Exercise objective ▸ For every line in the entries that contains "computer", show the whole line.

Material shown ▸
----------------------------------------

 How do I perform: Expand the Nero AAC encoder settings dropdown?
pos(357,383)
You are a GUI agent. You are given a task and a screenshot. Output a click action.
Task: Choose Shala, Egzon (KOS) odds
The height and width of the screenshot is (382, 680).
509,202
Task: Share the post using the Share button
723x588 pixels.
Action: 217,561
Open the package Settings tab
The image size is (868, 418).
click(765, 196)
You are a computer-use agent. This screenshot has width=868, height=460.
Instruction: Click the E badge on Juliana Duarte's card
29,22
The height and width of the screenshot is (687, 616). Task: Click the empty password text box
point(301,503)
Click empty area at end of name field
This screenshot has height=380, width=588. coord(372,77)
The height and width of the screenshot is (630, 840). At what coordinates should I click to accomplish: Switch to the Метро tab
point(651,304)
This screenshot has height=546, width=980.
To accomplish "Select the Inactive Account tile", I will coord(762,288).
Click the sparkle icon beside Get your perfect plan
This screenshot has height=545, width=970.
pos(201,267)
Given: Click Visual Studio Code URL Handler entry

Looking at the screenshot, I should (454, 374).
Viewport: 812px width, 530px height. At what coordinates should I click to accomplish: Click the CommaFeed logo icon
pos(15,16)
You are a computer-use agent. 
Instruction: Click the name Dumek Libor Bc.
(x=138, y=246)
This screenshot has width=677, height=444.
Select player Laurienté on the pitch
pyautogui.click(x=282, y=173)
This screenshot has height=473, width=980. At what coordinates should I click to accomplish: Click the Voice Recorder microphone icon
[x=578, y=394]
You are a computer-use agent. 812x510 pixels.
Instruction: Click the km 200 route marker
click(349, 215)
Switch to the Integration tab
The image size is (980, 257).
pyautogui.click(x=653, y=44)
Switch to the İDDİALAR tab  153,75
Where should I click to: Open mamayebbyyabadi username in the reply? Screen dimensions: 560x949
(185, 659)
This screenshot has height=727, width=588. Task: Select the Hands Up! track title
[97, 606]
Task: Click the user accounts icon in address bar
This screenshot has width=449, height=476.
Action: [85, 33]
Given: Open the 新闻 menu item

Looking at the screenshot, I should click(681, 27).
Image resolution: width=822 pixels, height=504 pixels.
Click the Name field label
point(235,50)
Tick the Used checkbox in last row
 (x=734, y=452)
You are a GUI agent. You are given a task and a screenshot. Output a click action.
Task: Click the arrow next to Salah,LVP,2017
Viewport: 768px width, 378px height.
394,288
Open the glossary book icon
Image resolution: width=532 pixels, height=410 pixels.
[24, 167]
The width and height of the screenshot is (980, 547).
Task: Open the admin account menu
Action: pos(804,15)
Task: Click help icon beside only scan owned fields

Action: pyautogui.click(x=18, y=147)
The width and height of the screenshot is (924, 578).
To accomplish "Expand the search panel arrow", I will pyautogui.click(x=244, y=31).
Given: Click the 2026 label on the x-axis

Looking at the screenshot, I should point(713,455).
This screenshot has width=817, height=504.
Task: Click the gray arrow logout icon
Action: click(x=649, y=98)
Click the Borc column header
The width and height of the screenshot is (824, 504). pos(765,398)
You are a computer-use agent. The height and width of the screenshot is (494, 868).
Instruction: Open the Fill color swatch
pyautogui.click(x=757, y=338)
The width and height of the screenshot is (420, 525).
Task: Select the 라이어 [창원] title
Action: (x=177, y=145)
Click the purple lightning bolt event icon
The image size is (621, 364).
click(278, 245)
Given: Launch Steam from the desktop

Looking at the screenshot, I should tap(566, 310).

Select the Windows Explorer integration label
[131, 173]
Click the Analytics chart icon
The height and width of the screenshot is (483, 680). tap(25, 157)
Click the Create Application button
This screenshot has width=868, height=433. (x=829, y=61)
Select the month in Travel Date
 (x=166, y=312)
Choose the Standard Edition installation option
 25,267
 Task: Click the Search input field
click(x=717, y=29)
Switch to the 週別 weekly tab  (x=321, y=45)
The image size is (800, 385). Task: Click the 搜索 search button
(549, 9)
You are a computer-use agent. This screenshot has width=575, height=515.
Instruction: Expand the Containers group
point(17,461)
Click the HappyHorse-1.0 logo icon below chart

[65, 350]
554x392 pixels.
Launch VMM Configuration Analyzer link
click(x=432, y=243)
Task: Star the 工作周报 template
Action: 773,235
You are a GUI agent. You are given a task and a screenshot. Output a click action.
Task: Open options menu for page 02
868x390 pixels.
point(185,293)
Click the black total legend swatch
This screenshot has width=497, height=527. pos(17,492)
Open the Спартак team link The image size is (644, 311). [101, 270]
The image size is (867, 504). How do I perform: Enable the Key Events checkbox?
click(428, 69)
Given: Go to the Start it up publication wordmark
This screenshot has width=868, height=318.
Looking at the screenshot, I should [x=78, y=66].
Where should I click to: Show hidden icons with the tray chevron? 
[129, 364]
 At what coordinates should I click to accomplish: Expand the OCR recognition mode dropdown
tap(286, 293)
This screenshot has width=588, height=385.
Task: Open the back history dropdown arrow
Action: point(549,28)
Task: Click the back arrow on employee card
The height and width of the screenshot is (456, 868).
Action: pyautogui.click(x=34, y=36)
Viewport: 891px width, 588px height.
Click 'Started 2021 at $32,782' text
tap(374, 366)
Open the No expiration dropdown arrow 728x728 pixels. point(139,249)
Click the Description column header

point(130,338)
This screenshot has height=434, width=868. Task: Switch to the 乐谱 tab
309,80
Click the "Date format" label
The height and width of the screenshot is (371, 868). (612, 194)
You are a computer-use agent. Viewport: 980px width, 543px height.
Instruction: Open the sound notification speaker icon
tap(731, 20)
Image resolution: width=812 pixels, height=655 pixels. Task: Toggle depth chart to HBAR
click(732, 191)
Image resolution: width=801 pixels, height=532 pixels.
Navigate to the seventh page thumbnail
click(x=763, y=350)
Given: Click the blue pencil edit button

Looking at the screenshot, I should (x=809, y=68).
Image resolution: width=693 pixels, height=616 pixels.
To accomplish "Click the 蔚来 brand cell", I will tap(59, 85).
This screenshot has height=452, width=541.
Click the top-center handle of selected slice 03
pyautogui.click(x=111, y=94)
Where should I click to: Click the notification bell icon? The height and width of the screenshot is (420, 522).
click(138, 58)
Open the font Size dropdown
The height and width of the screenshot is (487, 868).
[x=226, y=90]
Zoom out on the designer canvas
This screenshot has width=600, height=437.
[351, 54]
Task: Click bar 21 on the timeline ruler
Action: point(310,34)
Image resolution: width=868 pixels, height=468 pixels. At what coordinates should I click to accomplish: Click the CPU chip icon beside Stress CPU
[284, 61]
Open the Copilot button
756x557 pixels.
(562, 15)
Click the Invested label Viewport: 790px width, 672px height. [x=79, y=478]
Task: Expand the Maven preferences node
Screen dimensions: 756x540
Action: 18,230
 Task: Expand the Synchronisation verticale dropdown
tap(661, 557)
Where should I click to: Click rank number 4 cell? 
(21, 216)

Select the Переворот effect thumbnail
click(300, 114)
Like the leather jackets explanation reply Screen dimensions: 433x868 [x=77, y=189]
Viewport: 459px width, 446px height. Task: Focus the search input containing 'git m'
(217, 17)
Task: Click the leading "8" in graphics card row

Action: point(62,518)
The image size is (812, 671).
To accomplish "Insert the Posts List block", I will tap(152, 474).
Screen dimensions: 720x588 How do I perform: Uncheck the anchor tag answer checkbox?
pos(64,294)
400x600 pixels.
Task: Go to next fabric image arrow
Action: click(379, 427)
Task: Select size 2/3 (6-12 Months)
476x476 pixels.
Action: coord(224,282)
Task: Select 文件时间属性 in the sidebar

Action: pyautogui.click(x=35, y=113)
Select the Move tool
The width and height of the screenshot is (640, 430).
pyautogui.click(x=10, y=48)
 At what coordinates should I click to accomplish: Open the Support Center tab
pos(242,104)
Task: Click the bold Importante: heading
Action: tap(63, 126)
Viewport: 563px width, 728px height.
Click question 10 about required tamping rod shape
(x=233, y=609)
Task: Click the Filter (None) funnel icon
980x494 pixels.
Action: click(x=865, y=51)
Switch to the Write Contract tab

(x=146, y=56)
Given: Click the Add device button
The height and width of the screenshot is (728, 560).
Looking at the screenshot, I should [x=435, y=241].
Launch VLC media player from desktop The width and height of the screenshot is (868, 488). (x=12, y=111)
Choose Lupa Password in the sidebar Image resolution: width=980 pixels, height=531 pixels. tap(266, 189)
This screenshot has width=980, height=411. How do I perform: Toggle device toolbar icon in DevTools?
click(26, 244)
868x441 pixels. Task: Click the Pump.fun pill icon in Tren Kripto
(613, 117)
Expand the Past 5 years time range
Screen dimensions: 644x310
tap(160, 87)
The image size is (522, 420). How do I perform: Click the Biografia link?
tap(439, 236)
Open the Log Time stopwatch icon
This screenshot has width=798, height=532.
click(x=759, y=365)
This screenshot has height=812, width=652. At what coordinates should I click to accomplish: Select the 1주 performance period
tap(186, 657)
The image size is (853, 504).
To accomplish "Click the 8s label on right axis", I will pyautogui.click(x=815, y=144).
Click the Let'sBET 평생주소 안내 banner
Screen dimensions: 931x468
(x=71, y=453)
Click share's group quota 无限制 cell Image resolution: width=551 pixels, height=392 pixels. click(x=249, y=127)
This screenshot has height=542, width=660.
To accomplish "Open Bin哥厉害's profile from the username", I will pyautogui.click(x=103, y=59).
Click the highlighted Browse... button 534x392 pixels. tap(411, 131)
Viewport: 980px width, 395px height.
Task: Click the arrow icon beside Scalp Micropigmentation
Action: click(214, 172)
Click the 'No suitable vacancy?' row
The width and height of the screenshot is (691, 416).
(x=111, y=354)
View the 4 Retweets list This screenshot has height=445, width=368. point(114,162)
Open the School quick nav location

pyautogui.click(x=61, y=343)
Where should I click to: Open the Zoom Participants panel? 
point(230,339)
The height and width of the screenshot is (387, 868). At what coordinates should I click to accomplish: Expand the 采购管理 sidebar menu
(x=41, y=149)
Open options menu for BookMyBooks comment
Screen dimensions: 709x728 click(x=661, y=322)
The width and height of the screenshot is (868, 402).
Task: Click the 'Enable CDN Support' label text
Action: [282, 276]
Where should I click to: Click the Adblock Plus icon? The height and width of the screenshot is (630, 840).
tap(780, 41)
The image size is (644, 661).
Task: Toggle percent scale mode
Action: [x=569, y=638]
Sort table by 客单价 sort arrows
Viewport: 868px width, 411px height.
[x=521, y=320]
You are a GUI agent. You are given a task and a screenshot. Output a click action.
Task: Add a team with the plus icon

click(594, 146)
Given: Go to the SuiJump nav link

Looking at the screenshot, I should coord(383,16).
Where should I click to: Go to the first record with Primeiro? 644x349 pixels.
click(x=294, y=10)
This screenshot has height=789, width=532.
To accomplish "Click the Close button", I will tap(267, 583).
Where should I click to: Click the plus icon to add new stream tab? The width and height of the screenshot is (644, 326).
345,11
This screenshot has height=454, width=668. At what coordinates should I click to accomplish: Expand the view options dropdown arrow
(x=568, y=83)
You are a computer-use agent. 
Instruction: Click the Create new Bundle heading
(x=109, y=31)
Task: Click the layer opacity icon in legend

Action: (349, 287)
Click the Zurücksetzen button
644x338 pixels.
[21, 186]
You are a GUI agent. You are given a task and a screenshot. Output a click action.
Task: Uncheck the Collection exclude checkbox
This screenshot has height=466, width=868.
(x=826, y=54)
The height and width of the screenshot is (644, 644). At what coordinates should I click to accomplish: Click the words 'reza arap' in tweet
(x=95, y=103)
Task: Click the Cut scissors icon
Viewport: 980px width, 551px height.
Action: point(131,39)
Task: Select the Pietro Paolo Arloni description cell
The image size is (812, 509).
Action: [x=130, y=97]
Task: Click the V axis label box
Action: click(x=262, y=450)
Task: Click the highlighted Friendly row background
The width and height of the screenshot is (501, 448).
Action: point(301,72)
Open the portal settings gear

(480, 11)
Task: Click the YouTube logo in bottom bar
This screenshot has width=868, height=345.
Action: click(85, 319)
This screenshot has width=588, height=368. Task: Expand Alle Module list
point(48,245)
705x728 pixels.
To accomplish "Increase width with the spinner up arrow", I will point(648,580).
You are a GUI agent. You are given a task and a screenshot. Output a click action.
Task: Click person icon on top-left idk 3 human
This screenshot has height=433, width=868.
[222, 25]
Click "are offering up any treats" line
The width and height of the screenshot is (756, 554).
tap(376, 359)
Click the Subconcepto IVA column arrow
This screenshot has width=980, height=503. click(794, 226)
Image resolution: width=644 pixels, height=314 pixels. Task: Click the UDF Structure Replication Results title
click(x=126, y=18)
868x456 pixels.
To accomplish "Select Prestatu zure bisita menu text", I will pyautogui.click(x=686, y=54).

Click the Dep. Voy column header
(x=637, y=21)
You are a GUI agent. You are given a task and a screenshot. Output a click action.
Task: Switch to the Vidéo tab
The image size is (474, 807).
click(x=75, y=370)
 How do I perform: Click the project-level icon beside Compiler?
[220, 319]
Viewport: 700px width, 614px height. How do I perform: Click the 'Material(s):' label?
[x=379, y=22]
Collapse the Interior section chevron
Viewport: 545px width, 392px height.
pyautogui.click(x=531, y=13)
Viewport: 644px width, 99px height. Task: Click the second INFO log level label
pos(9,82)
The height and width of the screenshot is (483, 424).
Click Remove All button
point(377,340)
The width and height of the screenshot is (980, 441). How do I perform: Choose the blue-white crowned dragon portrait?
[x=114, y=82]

----------------------------------------

Answer to the problem ▸
You are a computer-use agent. This screenshot has width=868, height=460.
You are a computer-use agent. 
You are a computer-use agent. 812x510 pixels.
You are a computer-use agent. The height and width of the screenshot is (494, 868).
You are a computer-use agent. This screenshot has width=575, height=515.
You are a computer-use agent. Viewport: 980px width, 543px height.
You are a computer-use agent. 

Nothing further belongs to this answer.